Closed EmileSonneveld closed 1 year ago
yes it's important that we filter out only the products with this strange path: /eodata/Sentinel-2/MSI/L1C_N0500 not the full N0500 processing baseline. Do you happen to know why regular deduplication doesn't seem to work? (Or does it?)
I just spotted deduplication in action on these products, this time for L2A: "name":"org.openeo.opensearch.OpenSearchClient","levelname":"INFO","message":"Removing duplicated feature(s): '/eodata/Sentinel-2/MSI/L2A/2021/10/03/S2B_MSIL2A_20211003T093039_N0301_R136_T35VLC_20211003T124137.SAFE'. Keeping the Latest published one: '/eodata/Sentinel-2/MSI/L2A_N0500/2021/10/03/S2B_MSIL2A_20211003T093039_N0500_R136_T35VLC_20230108T012942.SAFE'\nRemoving duplicated feature(s): '/eodata/Sentinel-2/MSI/L2A/2021/10/26/S2B_MSIL2A_20211026T094029_N0301_R036_T35VLC_20211026T112534.SAFE'. Keeping the Latest published one: '/eodata/Sentinel-2/MSI/L2A_N0500/2021/10/26/S2B_MSIL2A_20211026T094029_N0500_R036_T35VLC_20230104T011328.SAFE'","created":1685108652.777403000,"filename":"OpenSearchResponses.scala","lineno":173,"user_id":"32cc7ddb-f7e1-4b1c-9796-f9fe39cb8feb","job_id":"j-b0bb044abbd948a0944141dd6c83b893"
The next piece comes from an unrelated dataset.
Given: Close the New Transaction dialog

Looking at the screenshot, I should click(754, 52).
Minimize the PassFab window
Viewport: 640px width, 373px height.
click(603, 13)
The L1C_N0500 products don't have organisationName
specified, while the normal L1C ones have "ESA" in this field. This makes them not be considerated as duplicates. If I ignore the organisationName
field in this case, the L1C_N0500 will survive the deduplication, because they are published
years later.
Maybe the N0500 products are the desired ones? They are published way later. I'll check kibana to see what errors they give
or perhaps log a helpdesk issue for cloudferro to explain these different processing baselines a bit better? Also this 99.99 is a weird case...
For the moment, I consider 99.99 as an undefined baseline. But it is indeed not in the documentation. https://sentinels.copernicus.eu/web/sentinel/technical-guides/sentinel-2-msi/processing-baseline
The L1C_N0500
products all have "processingBaseline": 5.0,
, not that much documentation for that one too:
The others "processingBaseline": 2.09,
. It looks like not all products have a version in the latest processingBaseline.
This is the error I saw in Kibana for j-840b5b2b2faf4fe4b3bf122c69d0852b
:
Traceback (most recent call last):
File "/opt/openeo/lib/python3.8/site-packages/openeogeotrellis/layercatalog.py", line 804, in _get_layer_catalog
opensearch_metadata[cid] = opensearch_instance(os_endpoint).get_metadata(collection_id=os_cid)
File "/opt/openeo/lib/python3.8/site-packages/openeogeotrellis/opensearch.py", line 174, in get_metadata
collection = self._get_collection(collection_id)
File "/opt/openeo/lib/python3.8/site-packages/openeogeotrellis/opensearch.py", line 169, in _get_collection
resp.raise_for_status()
File "/opt/openeo/lib/python3.8/site-packages/requests/models.py", line 1021, in raise_for_status
raise HTTPError(http_error_msg, response=self)
requests.exceptions.HTTPError: 404 Client Error: Not Found for url: https://finder.creodias.eu/oldresto/resto/collections.json
While testing https://github.com/Open-EO/openeo-geotrellis-extensions/issues/164, it looks like ignoring organisationName
is fine.
If instrument
and orbitNumber
show to also have undefined values in some products, they could be ignored too. For the moment, I like to keep this check.
With https://github.com/Open-EO/openeo-opensearch-client/pull/14 being merged, this PR is not longer needed.
GitHub says "All checks have failed" because the artifact was not uploaded trough Jenkins. But tests passed there.